Dealing with 404 pages
-
I built a blog on my root domain while I worked on another part of the site at .....co.uk/alpha I was really careful not to have any links go to alpha - but it seems google found and indexed it. The problem is that part of alpha was a copy of the blog - so now soon we have a lot of duplicate content. The /alpha part is now ready to be taken over to the root domain, the initial plan was to then delete /alpha. But now that its indexed I'm worried that Ill have all these 404 pages. I'm not sure what to do.. I know I can just do a 301 redirect for all those pages to go to the other ones in case a link comes on but I need to delete those pages as the server is already very slow. Or does a 301 redirect mean that I don't need those pages anymore? Will those pages still get indexed by google as separate pages? Please assist.
-
after a 301 redirect can I delete the pages and the databases/folders associated with them?
Yes. Think of a 301 redirect like mail forwarding. If you have an address, 1000 main street and then move to a new address you would leave a forward order (e.g. 301 redirect) with the post office. Once that is done, you can bulldozer the house (e.g.. delete the webpage/database) and the mail should still be forwarded properly.

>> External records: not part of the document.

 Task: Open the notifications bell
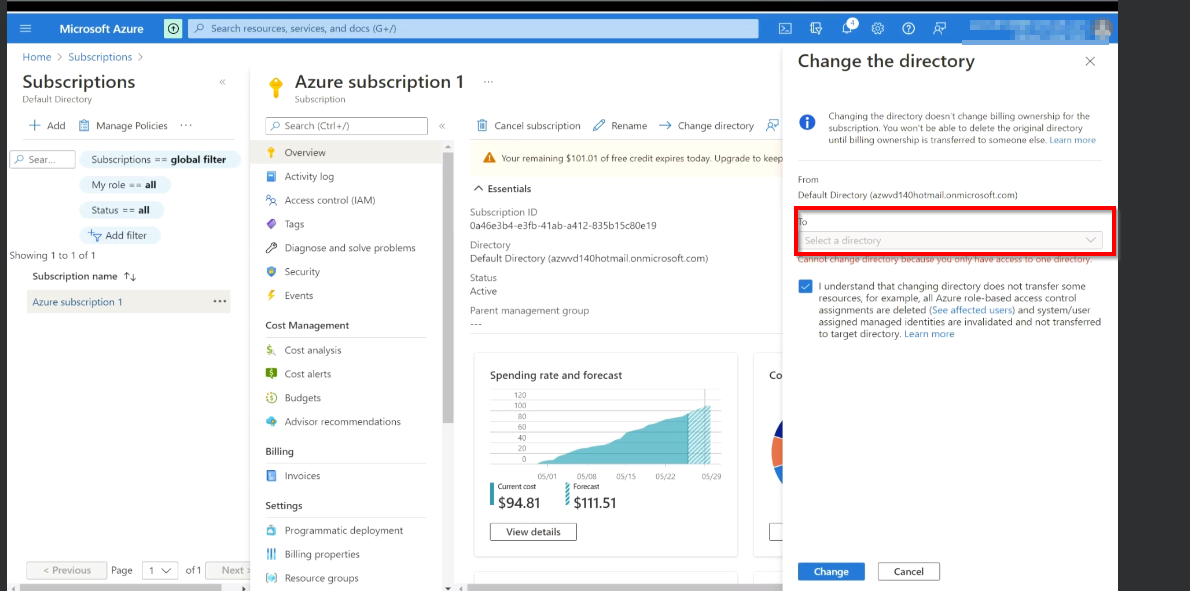847,28
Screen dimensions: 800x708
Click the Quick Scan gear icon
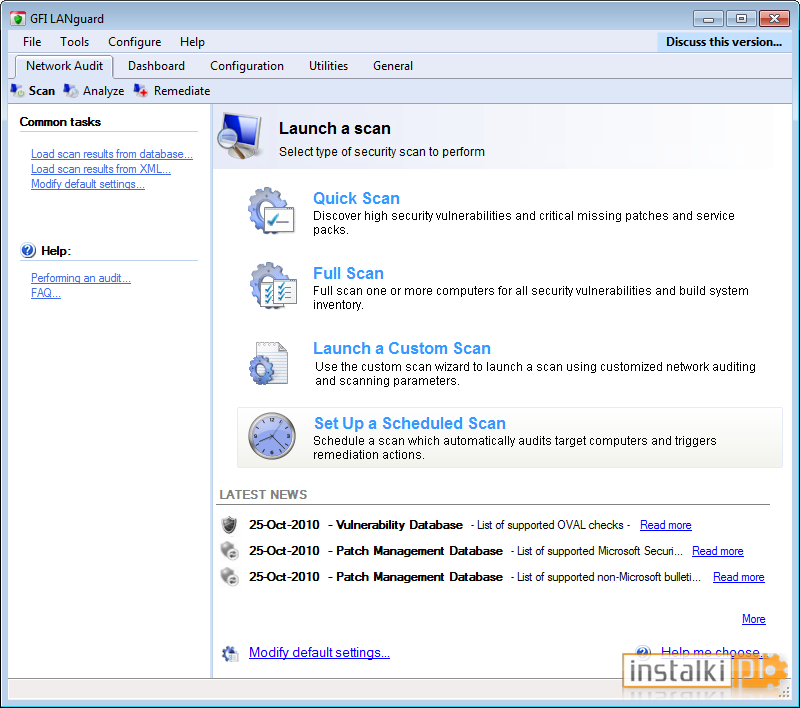[271, 211]
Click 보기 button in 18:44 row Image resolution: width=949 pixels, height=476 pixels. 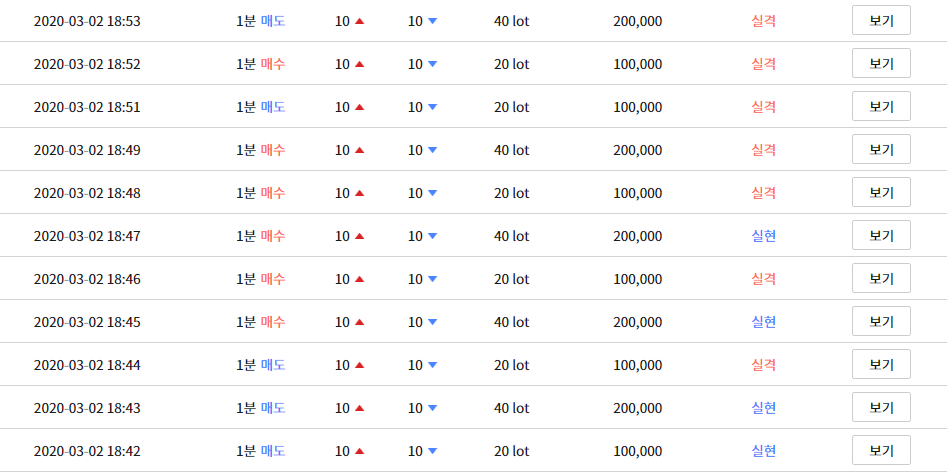(x=881, y=365)
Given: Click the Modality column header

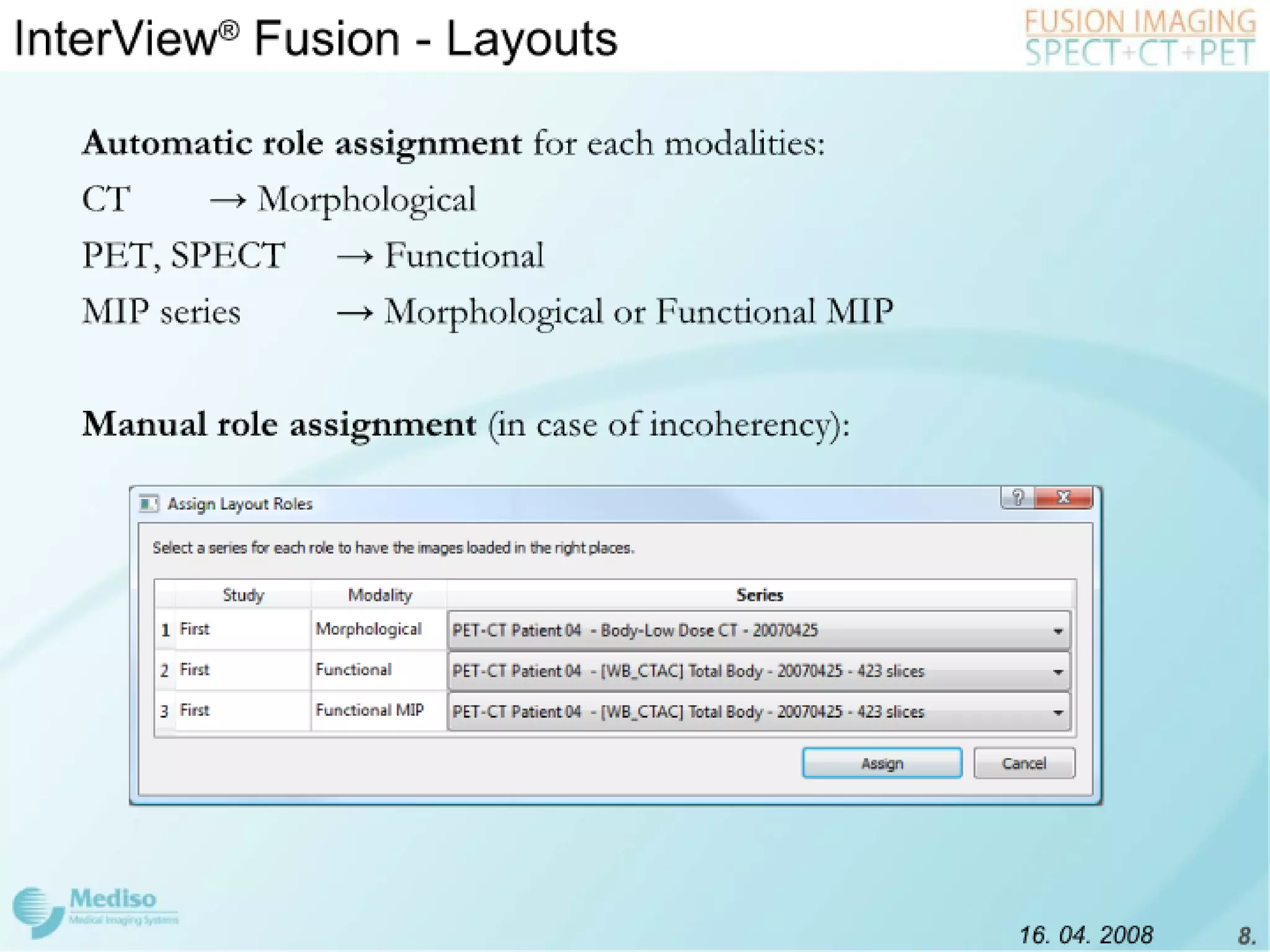Looking at the screenshot, I should pyautogui.click(x=380, y=595).
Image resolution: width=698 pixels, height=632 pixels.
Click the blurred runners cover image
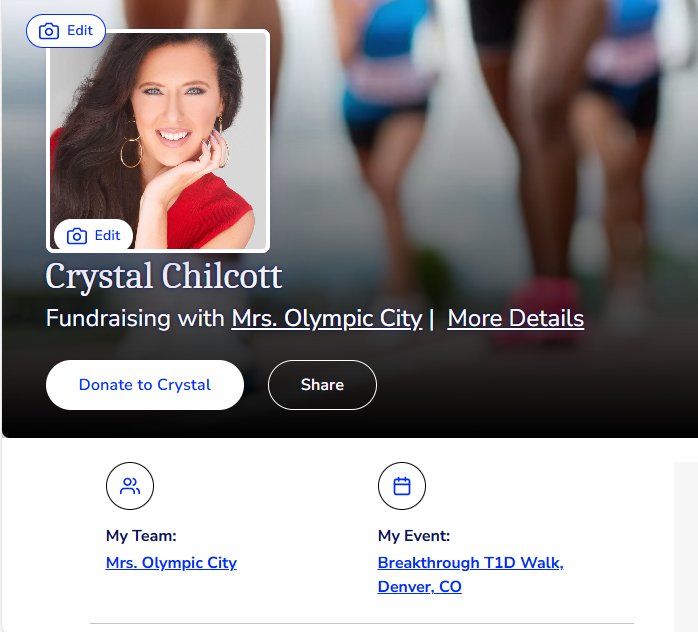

How does one create a 301 redirect?
The method of creating a 301 redirect varies based on your server setup. If you have a LAMP setup with cPanel, there is a Redirect tool. Otherwise I would suggest contacting your host and ask how to create a redirect based on your particular setup.
-
Ryan,
Two things.
First - after a 301 redirect can I delete the pages and the databases/folders associated with them?
Second - How does one create a 301 redirect?
-
Hi Ryan,
Agree with you, but I thought to provide alternate solution to the problem. I know it is difficult and not chosen one.
But as I said that if he can't get any traffic from it then and then only it can delete the pages for index. Plus as he told earlier in question that mistakenly alpha folder was indexed so lines as per you said in the comment "That tool was designed to remove content which is damaging to businesses such as when confidential or personal information is indexed by mistake." and Its contradictory statement too "The indexed content are pages you want in the index but simply have the wrong URL - The wrong URL means the different page.
Anyways will definitely go with your solution but sometimes two options helps you to choose better one.
Thanks
-
Semil, your answer is a working solution but I would like to share why it is not a best practice.
Once the /alpha pages were indexed you could have traffic on them. You cannot possibly know who has linked to those pages, e-mailed links, bookmarked them, etc. By providing a simple 301 the change will be completely seamless to users. All their links and bookmarks will still work. Additionally if any website did link to your /alpha pages, you will retain the link.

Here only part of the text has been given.